Говоря проще, распевая эти песни, или даже просто слушая их, подчиняясь властному обаянию их ритмов, мелодий, слов, люди в них верили.

Вот эта вера и иссякла к середине 50-х. И с исчезновением ее пришло стойкое отвращение ко всему казенному, а вместе с ним — неистребимая тяга ко всему запретному.

Все произведения мировой литературы я делю на разрешенные и написанные без разрешения. Первые — это мразь, вторые — ворованный воздух.

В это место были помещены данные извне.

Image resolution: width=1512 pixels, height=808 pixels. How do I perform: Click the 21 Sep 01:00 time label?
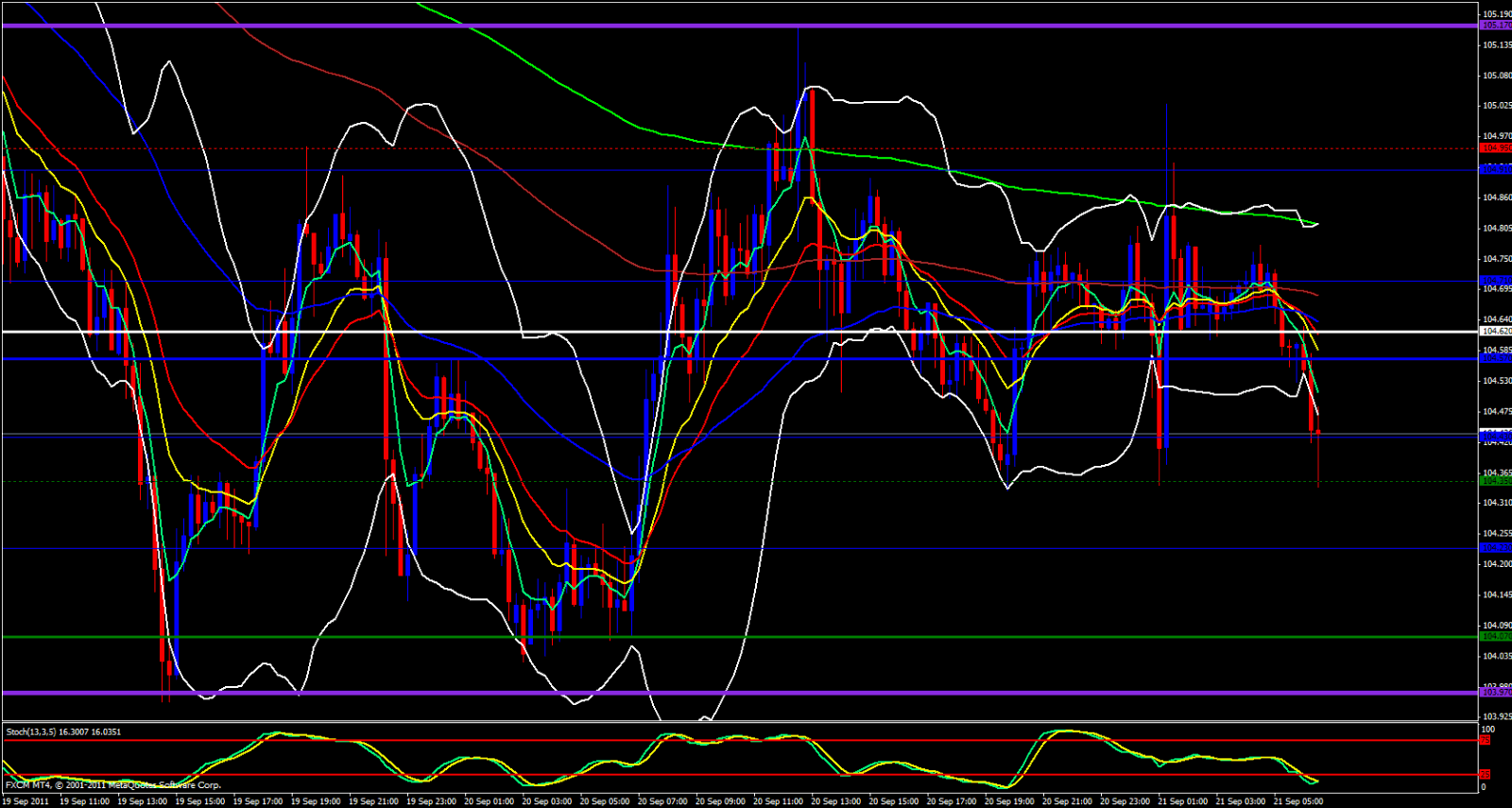(x=1182, y=801)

Осип Эмильевич написал это в самом начале 30-х. Тогда еще так думали и так чувствовали немногие. Спустя двадцать лет это отвращение к разрешенной печатной продукции, к официальной «советской словесности», от которой, по меткому выражению Набокова, за версту несло «особым запахом тюремных библиотек», стало массовым. И такой же массовой стала острая, насущная потребность в новом, живом, а главное — искреннем, неподцензурном слове. В том, что Мандельштам двадцать лет назад назвал ворованным воздухом.

Эту потребность и призвана была насытить, удовлетворить именно тогда — во благовремение — и родившаяся на свет новая форма существования российской поэзии.

Первой ласточкой этой весны был Булат Окуджава.